_Extracted text_:
....................

This is totally fine according to miri but to my understanding of the aliasing rules it seems like basically every program using elsa has UB.

This could be avoided by using an inner hashmap that has a *mut self parameter rather than &mut self for its member methods (for example map.entry(key)). But I guess this is purely theoretical UB anyway, not causing miscompilations (or failing miri) in practice.

EDIT: I guess UnsafeCell<HashMap<K, UnsafeCell<V>>> could work, but maybe that has performance implications 🤷

Not actually lock-free

This crate is now used in rustc as of rust-lang/rust#108300

However, it seems to be making some misleading claims about the LockFreeFrozenVec:

The spinlocks are really rare as they only happen on reallocation due to a push going over the capacity.

However, when looking at the source code it appears to take the lock on every push:

self.lock(|ptr| {

And it also takes the lock on reads as well!

Pin

I've read the current implementation of FrozenMap and I think the use of StableDeref could be replaced by Pin.

Is there any reason why Pin isn't used instead?

Questions about `FrozenVec`

(This is a discussion, rather than an issue. Can it be converted into one?)

Two questions, about FrozenVec:

  1. Am I right in understanding that FrozenVec will never be re-allocated on resize?

  2. is FrozenVec more prone to fragmentation issues as it grows, since it will never be re-allocated on resize?

  3. why does FrozenVec not expose a with_capacity-like for creating new FrozenVecs?

(Thank you! 🙏)

`FrozenMap` unsound if `Hash` panics in such a way as to prevent `HashMap` rehashing to succeed.

It’s a bit tricky to reproduce, but here’s a way that seems to reliably do it, as of now:

use std::{
    collections::HashMap,
    panic::{catch_unwind, AssertUnwindSafe},
    sync::Mutex,
};

#[derive(PartialEq, Eq, Debug)]
struct H(u32);

impl std::hash::Hash for H {
    fn hash<H: std::hash::Hasher>(&self, state: &mut H) {
        if PANIC_ON.lock().unwrap().as_ref() == Some(&self.0) {
            panic!();
        }
        0_u32.hash(state);
    }
}

static PANIC_ON: Mutex<Option<u32>> = Mutex::new(None);

fn main() {
    let mut map = HashMap::new();
    for i in 1..=28 {
        map.insert(H(i), String::new());
    }
    for i in 1..=27 {
        map.remove(&H(i));
    }
    *map.get_mut(&H(28)).unwrap() = String::from("Hello World!");

    let map = elsa::FrozenMap::from(map);

    let hello_world = map.get(&H(28)).unwrap();

    println!("exists: {hello_world}");

    let _ = catch_unwind(AssertUnwindSafe(|| {
        *PANIC_ON.lock().unwrap() = Some(28);
        map.insert(H(1), String::new());
    }));

    println!("gone: {hello_world}");
}

(run this code online on rustexplorer.com)

See here and here in the hashbrown source-code for more information.

Set (and map) types that implement `Sync`?

Hi! I just found out about this crate because I wanted to keep track of which directories were created and which files were written by a parallel static site generator I'm working on and an append-only set seemed like a good solution that's potentially more efficient than a regular set behind a mutex.

While I couldn't find an append-only set anywhere, elsa at least offers append-only map types, and it seems like it would be trivial to build set types on top. However, I noticed that both map types don't implement Sync, which makes them no better than std types for my use case.

Am I wrong to think that an append-only set would be the right tool for my use case? Are Sync set and map types possible (such that they perform better than a mutex-protected map or set) and in-scope for this crate?

....................

_Questions to answer_:
• a. In the elsa issues, shorten the paragraph that begins "While I couldn't find an append-only set anywhere" and keep its main facts.
• b. According to the elsa issues, which pull request made rustc start using the crate?
• c. Copy out the stretch of the elsa issues from "let _ = catch_unwind(AssertUnwindSafe(||" through "online on rustexplorer.com)".

Stored dataset items

....................

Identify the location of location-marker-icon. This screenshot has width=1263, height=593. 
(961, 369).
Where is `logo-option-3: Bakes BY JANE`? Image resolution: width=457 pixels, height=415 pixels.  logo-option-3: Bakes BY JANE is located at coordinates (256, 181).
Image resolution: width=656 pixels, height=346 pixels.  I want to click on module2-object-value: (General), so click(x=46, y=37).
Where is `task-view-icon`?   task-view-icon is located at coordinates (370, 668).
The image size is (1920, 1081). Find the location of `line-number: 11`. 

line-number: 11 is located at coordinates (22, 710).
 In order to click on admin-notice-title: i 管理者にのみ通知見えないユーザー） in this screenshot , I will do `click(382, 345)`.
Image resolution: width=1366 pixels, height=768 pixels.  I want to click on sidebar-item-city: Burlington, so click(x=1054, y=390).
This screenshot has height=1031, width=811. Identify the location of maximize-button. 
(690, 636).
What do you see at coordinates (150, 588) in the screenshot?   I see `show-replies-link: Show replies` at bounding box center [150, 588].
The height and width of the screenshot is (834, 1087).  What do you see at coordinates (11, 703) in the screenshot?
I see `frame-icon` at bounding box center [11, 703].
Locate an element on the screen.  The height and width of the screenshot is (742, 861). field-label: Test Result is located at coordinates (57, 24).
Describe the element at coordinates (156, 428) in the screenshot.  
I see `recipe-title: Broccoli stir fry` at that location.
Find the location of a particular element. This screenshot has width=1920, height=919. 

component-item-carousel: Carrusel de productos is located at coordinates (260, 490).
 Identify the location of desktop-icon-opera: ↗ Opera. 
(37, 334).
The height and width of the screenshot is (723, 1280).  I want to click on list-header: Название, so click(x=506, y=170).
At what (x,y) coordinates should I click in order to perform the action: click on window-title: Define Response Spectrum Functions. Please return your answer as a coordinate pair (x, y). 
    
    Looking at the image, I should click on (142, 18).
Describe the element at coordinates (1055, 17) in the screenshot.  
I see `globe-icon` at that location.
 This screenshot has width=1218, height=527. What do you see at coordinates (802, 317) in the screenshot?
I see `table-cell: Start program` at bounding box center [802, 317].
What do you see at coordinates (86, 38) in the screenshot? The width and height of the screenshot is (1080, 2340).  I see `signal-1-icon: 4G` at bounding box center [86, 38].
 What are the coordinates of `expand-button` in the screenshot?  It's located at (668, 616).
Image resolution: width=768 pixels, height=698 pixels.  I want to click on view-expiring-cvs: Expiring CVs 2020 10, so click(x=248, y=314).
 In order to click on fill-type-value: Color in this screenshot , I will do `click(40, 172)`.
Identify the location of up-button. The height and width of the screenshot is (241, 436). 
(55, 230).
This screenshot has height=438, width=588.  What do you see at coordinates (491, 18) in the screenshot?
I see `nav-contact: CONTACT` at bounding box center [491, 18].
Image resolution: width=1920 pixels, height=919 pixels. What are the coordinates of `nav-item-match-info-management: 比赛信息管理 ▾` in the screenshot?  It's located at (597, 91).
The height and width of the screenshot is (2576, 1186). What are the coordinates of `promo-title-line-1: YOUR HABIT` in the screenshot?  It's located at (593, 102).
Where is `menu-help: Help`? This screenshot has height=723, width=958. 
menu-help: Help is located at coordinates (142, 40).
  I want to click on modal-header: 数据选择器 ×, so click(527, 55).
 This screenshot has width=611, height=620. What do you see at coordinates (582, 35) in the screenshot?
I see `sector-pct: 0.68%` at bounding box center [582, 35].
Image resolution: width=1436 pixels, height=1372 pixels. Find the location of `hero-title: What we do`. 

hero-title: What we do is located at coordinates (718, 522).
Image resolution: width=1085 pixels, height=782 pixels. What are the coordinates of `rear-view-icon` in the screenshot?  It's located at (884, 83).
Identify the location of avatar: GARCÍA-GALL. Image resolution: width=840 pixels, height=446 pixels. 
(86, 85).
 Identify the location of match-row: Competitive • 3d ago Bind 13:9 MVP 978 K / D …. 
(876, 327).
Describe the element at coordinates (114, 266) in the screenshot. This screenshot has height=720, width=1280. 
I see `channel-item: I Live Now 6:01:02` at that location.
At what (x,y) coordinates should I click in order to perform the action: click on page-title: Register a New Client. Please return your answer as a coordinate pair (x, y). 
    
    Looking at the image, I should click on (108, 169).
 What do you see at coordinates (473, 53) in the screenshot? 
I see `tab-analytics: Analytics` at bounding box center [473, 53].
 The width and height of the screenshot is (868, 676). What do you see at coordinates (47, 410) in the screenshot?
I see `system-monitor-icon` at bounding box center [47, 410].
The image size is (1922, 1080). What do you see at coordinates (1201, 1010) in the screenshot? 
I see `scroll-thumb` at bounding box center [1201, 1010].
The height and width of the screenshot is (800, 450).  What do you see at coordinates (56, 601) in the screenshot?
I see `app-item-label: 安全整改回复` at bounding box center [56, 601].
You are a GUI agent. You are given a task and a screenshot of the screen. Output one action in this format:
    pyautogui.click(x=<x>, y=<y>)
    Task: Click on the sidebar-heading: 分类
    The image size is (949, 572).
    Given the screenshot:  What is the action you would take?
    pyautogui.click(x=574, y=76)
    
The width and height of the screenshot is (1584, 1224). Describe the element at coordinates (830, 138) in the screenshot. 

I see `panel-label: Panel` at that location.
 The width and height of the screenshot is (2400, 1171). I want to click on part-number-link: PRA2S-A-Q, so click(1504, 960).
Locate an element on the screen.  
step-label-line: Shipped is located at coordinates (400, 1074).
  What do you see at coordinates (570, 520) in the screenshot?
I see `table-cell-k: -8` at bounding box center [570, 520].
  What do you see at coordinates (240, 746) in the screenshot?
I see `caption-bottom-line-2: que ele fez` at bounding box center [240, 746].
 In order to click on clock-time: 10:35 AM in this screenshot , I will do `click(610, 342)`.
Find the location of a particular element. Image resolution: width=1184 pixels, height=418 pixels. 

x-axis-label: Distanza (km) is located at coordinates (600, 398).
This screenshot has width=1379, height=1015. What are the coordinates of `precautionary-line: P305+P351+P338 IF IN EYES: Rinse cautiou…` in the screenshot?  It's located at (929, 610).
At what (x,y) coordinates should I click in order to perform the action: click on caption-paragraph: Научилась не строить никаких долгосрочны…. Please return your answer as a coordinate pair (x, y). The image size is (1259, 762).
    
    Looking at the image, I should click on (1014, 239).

....................

_Task results_:
• a. No append-only set could be found anywhere. Elsa does offer append-only map types, and set types would seem trivial to build on top of them. However, neither map type implements Sync, so for this use case they are no better than std types.

• b. rust-lang/rust#108300

• c.
let _ = catch_unwind(AssertUnwindSafe(|| {
        *PANIC_ON.lock().unwrap() = Some(28);
        map.insert(H(1), String::new());
    }));

    println!("gone: {hello_world}");
}

(run this code online on rustexplorer.com)